Hurilerin gözleri iri oluyor. Bunun gözleri ise çekik imiş. Moğal - Çin insanlarının gözlerine benziyormuş.


“Ol moğol-çin nergizinle çünki kaptın gönlümü
Bağrımı cövrünle pürxun, ey dilaram, eyleme”
Veya:


“Gözümden gerçi dilkeşdir saçın şivesi amma
Nesimiyi bu sevdaya bırakan ol moğol - çindir”
Veya:


“Ne yağmacı moğol - çindir bu, ya Rab !
Gözün sevdaları yağmaya düşmüş.
Neden düşmüş saçın hindusifat kim?
Yanağın hemrayi laleye düşmüş”
( “hemra” – kırmızı).
Veya:


“Ol moğol - çin nergizinle çünki kaptın gönlümü
Çün bilirsen ki, ne gizli dürlü esrar ondadır”
Ümumiyyetle, Nesimi onu, sadece, sifat türüne göre değil, yaratılış itibariyle de kesin türk bilmişdir. Hint tavuğunun yüzü gibi nazik yüzlü, çekik gözlü, uzun düz siyah saçlı, yağmacı bir Orta Asya türkü gibi tasvir etmişdir onu.

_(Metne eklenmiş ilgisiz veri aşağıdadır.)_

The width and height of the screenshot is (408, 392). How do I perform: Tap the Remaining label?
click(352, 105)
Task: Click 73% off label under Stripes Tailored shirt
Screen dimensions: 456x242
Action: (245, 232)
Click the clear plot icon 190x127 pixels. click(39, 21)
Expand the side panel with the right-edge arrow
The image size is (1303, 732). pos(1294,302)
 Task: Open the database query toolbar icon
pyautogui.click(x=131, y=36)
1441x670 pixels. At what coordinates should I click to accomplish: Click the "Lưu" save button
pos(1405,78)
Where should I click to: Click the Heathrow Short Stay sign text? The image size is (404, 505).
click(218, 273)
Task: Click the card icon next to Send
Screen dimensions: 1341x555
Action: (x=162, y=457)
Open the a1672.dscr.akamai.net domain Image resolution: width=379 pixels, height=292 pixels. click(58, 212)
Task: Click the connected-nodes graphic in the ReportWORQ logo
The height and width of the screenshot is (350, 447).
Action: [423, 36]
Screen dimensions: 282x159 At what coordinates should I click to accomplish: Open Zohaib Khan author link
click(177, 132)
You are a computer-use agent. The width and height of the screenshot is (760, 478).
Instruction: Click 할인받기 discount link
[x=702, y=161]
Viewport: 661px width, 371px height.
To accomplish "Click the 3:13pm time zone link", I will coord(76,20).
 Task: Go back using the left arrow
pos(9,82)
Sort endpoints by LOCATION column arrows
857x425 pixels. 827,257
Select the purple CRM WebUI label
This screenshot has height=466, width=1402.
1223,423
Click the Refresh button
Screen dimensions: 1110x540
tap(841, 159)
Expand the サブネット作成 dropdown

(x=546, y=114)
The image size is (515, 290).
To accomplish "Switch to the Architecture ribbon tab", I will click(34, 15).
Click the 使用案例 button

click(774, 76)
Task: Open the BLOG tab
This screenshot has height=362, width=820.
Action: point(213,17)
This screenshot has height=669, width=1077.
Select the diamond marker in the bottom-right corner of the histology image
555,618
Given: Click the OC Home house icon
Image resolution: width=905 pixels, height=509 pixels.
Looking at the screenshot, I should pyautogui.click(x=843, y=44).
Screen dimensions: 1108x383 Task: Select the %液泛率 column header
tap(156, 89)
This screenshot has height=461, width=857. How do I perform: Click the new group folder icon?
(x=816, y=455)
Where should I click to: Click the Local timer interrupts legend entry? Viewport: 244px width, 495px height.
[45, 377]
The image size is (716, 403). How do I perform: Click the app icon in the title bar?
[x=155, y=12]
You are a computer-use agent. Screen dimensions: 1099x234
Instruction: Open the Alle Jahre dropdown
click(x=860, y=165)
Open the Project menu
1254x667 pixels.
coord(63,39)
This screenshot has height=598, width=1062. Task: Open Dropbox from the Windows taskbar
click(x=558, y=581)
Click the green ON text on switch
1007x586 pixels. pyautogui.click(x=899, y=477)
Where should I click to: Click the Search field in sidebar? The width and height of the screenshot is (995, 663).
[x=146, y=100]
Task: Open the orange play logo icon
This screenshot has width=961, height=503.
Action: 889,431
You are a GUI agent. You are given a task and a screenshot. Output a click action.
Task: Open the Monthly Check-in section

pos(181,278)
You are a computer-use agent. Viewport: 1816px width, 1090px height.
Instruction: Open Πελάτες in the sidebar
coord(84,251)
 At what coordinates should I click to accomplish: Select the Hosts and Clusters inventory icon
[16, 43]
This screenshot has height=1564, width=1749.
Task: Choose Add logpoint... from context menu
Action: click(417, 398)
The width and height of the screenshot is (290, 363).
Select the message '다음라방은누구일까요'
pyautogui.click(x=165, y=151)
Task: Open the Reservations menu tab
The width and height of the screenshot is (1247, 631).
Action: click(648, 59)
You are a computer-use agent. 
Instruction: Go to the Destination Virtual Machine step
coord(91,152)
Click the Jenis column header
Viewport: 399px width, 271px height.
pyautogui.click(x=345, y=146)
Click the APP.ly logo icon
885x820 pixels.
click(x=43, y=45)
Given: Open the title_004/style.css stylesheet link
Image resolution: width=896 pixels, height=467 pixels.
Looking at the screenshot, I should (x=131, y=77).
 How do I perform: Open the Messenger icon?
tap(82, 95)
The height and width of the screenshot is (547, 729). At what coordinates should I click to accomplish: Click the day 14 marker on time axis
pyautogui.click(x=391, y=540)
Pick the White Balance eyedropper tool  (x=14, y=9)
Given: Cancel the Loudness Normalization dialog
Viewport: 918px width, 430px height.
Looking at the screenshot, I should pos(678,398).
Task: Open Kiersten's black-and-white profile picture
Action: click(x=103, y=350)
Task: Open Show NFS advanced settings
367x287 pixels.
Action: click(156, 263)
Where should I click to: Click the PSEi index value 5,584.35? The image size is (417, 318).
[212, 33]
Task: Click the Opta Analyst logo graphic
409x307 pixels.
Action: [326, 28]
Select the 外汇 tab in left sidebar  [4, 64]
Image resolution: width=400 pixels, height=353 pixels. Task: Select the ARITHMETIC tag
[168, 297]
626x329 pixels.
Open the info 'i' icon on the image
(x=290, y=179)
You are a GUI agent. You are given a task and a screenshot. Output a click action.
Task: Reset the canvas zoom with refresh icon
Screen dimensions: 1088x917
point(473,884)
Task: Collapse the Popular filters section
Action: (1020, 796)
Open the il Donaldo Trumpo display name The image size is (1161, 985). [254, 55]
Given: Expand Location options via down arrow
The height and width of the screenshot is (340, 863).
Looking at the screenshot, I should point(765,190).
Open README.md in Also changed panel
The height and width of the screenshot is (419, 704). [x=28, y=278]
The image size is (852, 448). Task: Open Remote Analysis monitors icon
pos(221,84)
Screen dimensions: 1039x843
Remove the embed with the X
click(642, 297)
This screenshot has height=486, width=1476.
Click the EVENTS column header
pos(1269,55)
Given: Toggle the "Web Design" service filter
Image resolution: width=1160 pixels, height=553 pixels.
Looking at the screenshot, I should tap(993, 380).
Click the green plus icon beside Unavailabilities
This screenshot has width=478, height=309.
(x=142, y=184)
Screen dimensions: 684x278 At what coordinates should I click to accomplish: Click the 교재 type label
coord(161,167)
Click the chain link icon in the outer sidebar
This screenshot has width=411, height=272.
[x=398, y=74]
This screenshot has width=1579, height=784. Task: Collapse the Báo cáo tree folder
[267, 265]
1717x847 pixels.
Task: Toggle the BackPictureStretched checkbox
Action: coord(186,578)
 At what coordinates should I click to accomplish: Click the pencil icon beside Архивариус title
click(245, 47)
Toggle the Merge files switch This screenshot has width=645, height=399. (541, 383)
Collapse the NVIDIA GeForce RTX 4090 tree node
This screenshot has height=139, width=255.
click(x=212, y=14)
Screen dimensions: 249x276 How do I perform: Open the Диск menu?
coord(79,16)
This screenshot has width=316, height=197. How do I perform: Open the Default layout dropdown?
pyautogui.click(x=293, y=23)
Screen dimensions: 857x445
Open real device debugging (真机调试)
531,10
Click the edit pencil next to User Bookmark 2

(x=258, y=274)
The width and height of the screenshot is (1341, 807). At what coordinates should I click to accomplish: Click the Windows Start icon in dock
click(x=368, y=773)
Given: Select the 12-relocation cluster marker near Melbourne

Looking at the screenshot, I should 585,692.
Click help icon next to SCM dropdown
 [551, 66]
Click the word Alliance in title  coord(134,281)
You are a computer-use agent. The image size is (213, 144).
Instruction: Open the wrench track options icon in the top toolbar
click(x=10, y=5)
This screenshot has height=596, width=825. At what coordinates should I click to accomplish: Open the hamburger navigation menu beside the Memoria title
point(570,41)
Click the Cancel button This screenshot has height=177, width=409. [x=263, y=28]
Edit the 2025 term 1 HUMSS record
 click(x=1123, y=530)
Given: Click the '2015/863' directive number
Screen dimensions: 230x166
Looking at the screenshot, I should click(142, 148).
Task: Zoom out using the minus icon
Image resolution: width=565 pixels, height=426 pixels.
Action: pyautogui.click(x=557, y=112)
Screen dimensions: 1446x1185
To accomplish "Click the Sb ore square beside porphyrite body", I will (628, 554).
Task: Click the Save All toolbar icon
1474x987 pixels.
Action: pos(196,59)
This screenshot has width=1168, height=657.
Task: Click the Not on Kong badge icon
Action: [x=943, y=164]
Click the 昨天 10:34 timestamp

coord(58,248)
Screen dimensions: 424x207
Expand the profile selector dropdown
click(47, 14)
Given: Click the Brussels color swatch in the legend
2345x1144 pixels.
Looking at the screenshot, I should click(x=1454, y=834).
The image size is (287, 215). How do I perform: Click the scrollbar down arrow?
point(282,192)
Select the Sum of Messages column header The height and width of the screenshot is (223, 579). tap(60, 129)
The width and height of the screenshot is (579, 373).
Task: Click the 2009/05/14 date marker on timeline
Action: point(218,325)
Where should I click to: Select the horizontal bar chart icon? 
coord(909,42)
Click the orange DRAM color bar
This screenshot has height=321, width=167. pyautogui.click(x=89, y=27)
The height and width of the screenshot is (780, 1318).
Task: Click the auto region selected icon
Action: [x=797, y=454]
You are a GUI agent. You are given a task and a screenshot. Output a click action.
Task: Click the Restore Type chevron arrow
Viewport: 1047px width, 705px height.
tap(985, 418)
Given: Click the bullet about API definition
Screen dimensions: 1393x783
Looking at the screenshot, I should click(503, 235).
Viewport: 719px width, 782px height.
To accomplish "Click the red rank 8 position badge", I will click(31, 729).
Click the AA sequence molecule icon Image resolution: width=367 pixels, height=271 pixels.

“ Ol alı çok ala gözün gönlüm evin yağmaladı
Yağmaçı türkün adeti her handasa yağma imiş”
Yani madem ki, türktür, gönlümü qaret etmesinde, yağmalamasında acaip bir şey yoktur. Neden? Çünki türkün adeti savaştır, yağmadır, sahiplenmektir.
Demek ki bu sıfattaymışsa huri değilmiş şairin rüyalarına giren o sırlı varlık.
Peri imiş mi? Hayır. Perilerin kanatları oluyor. Bunun ise kanatları yokmuş.
Melek de değilmiş. Meleklerin de kanatları oluyor. Üçer, dörter, beşer kanatlı oluyor melekler. Hem de melek qeyb aleminden haberleri ona rüyasında niye getirmeliymiş? Hem de melek haber getiriyorsa, o zaman Nesimi peyğamber olmalı değil mi? Ama peyğamberlik hazreti Muhammedle de bitmedi mi?
Daha akılalmaz tarafı budur ki, eğer o melekmişse, Nesimi onu görünce neden korkmamıştır? Son büyük peyğamber bile melek Cebraili görünce korkuyormuş. Allahü-Tealaya yalvarmış ki, kendisini görmeyeyim, yalnızca sesini işiteyim. Ve Allahü -Teala da onun bu yalvarışına göre ilk defalardan sonra Rasulillaha onun yalnızca sesini duyurmuştur. Nesimi ise o sırlı varlığı görünce ona bir gönülden bin gönüle aşik olmuştur. Onu yine görmek için dünyaları vermeğe hazır olmuştur.
Nihayet, sonrakı gelişlerinin birisinde sırlı misafir şaire açıkca adını söylüyor:


“Gerçi mühiti - ezemem, adım Ademdir, Ademem
Dar ile künfekan menem, men bu mekana sığmazam”
Şair onun büsbütün ayelerden oluşan vücutunu görünce onu Ruhül - Kudüs sanıyor.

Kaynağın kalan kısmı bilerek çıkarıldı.